* TEXT SEGMENT
Monocular vs binocular

VEPs described here were all collected with binocular viewing, although monocular stimulation is stipulated as standard [1]. While monocular prVEPs are routinely recorded in paediatric visual electrophysiology centres, there are occasions when they are not feasible (e.g. a child not tolerating occlusion) or not indicated (e.g. a child with no inter-ocular differences, or a child where assessment of their binocular visual pathway function is required). Therefore, binocular prVEP reference data are essential for safe and high-quality interpretation of paediatric patient prVEPs. Several studies have investigated monocular/binocular differences in healthy paediatric [9] or adult subjects [45]. Monocular P100 amplitudes are typically smaller, but can be anything from 50 to 100% of a binocular prVEP [45,46,47,48]. Monocular P100 peak times are typically 0–4 ms later than binocular P100s [9, 45, 47, 49, 50]. In the absence of separate monocular prVEP reference data, the binocular data presented here could be used cautiously to interpret monocular prVEPs, bearing in mind these clinical ‘rules of thumb’.

Recommended process for centres wishing to adopt these reference limits

Note all data presented here were acquired from unsedated, awake infants and children and are therefore very unlikely to be applicable to prVEPs recorded under anaesthesia: as with the ERG [51], the prVEP is altered or even extinguished [52] by anaesthetic agents. The process of ensuring that a reference interval established elsewhere, such as the data published here, can be adopted locally with reasonable confidence, is known as verification (or validation) of a reference interval [3]. The following steps are required:

  1. 1.

    Initial verification: documented assessment of the reference dataset published here (the ‘primary reference interval’) relative to local protocols, i.e. demographic variables, method of estimating the reference limits, original test procedures: if these factors are subjectively judged to be comparable with the adopting centre’s test methods and patient population, then adoption is validated.

  2. 2.

    Further verification is usually necessary, particularly if not all required details of the reference interval are available. The adopting centre recruits 20 local reference subjects who satisfy exclusion and partition criteria: if no more than two local reference data points fall outside the primary reference interval, that interval can be considered acceptable for local use.

* RECORD SET

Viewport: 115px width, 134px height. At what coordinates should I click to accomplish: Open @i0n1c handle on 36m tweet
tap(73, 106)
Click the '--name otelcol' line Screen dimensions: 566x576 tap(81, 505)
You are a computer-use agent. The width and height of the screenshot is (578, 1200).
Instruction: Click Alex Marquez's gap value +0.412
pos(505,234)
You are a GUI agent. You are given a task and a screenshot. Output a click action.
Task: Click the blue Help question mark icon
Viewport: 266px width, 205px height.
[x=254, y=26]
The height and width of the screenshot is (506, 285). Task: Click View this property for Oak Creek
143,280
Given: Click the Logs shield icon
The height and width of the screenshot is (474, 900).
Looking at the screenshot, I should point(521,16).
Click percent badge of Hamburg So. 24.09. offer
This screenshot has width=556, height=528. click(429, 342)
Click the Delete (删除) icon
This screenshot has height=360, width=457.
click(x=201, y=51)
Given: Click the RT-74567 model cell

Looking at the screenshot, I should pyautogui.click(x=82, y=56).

* CHECK YOUR UNDERSTANDING
(A) Does each of these statements agree with the prVEP passage? Answer yes or no for each, and quote the words of the passage that decide it.
(i) All of the VEPs described were collected with monocular viewing.
(ii) Monocular P100 peak times are typically 0–4 ms later than binocular ones.
(iii) The primary reference interval is still acceptable for local use if three local reference data points fall outside it.
(B) How would you carry the prVEP passage forward, starting after its last sentence?
The entries have no connection to the prVEP passage.

* SOLVED TASKS
(A)
(i) No: "VEPs described here were all collected with binocular viewing"
(ii) Yes: "Monocular P100 peak times are typically 0–4 ms later than binocular P100s"
(iii) No: "if no more than two local reference data points fall outside the primary reference interval, that interval can be considered acceptable for local use"

(B)
  3. 3.

    If three or four data points fall outside the primary reference range, a further 20 local subjects should be recruited and tested; if no more than two reference data points from this second local sample group fall outside the primary reference interval, the interval can be considered acceptable for local use.

  4. 4.

    Otherwise, a re-examination of test protocols should be considered, along with the possibility that the local patient population is substantially different to the reference subjects contributing to the primary reference sample.

  5. 5.

    This simple check is vulnerable to error for skewed distributions or variance differences between primary and local samples. The primary reference dataset is available [53], so comparisons using Mann–Whitney U, Siegel–Tukey or Kolmogorov–Smirnov are more sensitive and specific [2].

  6. 6.

    For greater accuracy in deciding the acceptability of a primary reference dataset, for example, where there is a particular local need for accuracy, larger numbers of local reference subjects should be tested.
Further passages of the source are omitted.